Sunday, January 26, 2020

Martin Luther King's Connection to an Evangelist and Mahatma Gahandi




This book is a remembrance of the life and work of Mahatma Gandhi, written by the Christian evangelist E. Stanley Jones, was the author's first hand reflection on the nonviolent yet confrontational campaigns of Gandhi and the connections between Gandhi's strategies and the teachings of Jesus.  The book, published in 1948, was a failure in terms of sales, and considered by Jones himself as his least successful book.  A few years later a graduate of Crozier Divinity School in Rochester, New York, who had moved on to attend grad school at Boston University, came upon this book in the university library. That student was Martin Luther King.  He was deeply moved by the book and he wrote in the margin of the book "This is It!  This is the way to achieve freedom for the negro in North America." You can still see King's marginal notation in the Martin Luther King Library in Atlanta.
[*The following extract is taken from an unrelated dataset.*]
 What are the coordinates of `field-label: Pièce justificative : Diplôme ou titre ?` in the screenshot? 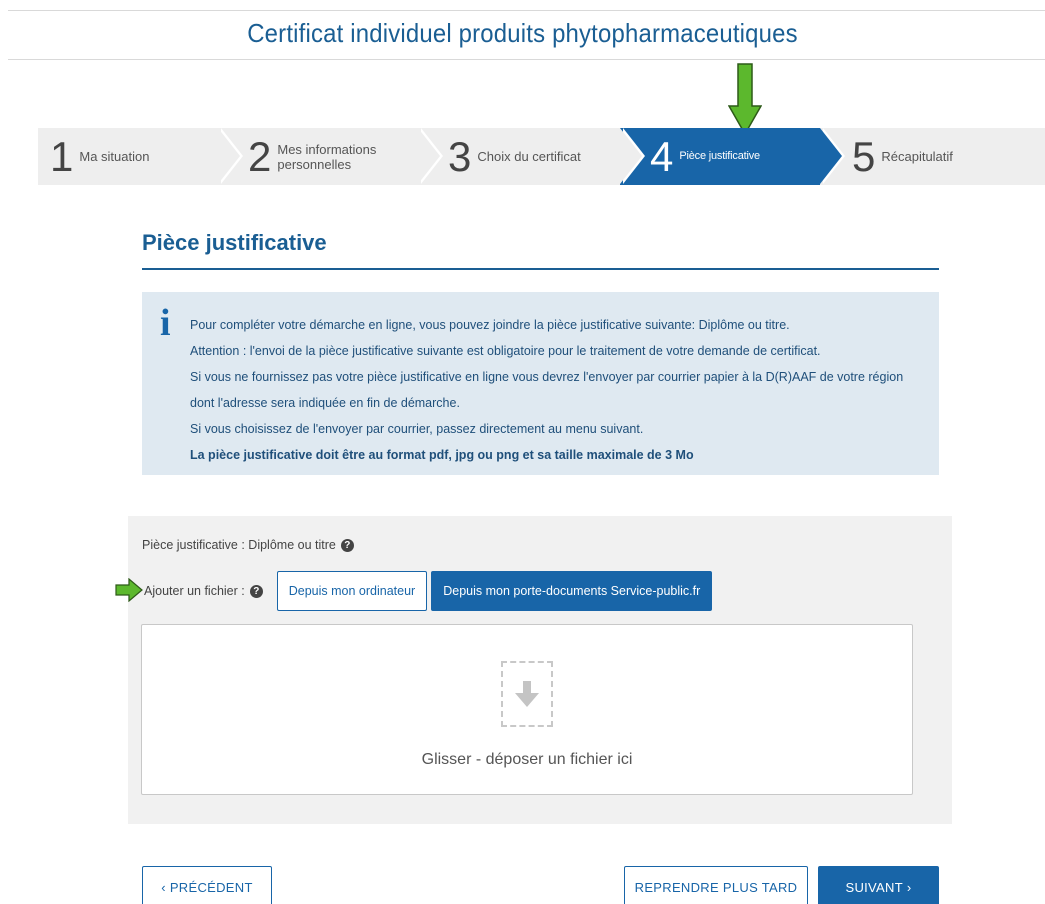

Prior to leaving Boston University for Sweden to receive the 1964 Nobel Peace Prize, the university held a convocation in his honor.  There he met Jones's daughter and said to her "E. Stanley Jones was a very important person for me, for it was his book on Mahatma Gandhi that triggered my used of Gandhi's method of nonviolence as a weapon for our own people's freedom in the United States."  Although King had studied Gandhi's method of nonviolence for years, it was not until he read Jones's treatment of Gandhi's did he see the connection to the civil rights movement in the United States.  What appeared to be one of E. Stanley Jones's greatest failures turned out to be something greatly used by God to bring about change for good in the world.  Jones's faithfulness to follow a suggestion by the Methodist Publishing House to write a book on his remembrances of Mahatma Gandhi over time brought about good on God's earth.

Similarly, our acts of faith in the hands of God, will bear fruit, probably not immediately and possibly not in our lifetime, but God is not constrained by place and time.  So respond to God's word to you, both his written word and the Holy Spirit, and know that he will in His time bring forth fruit.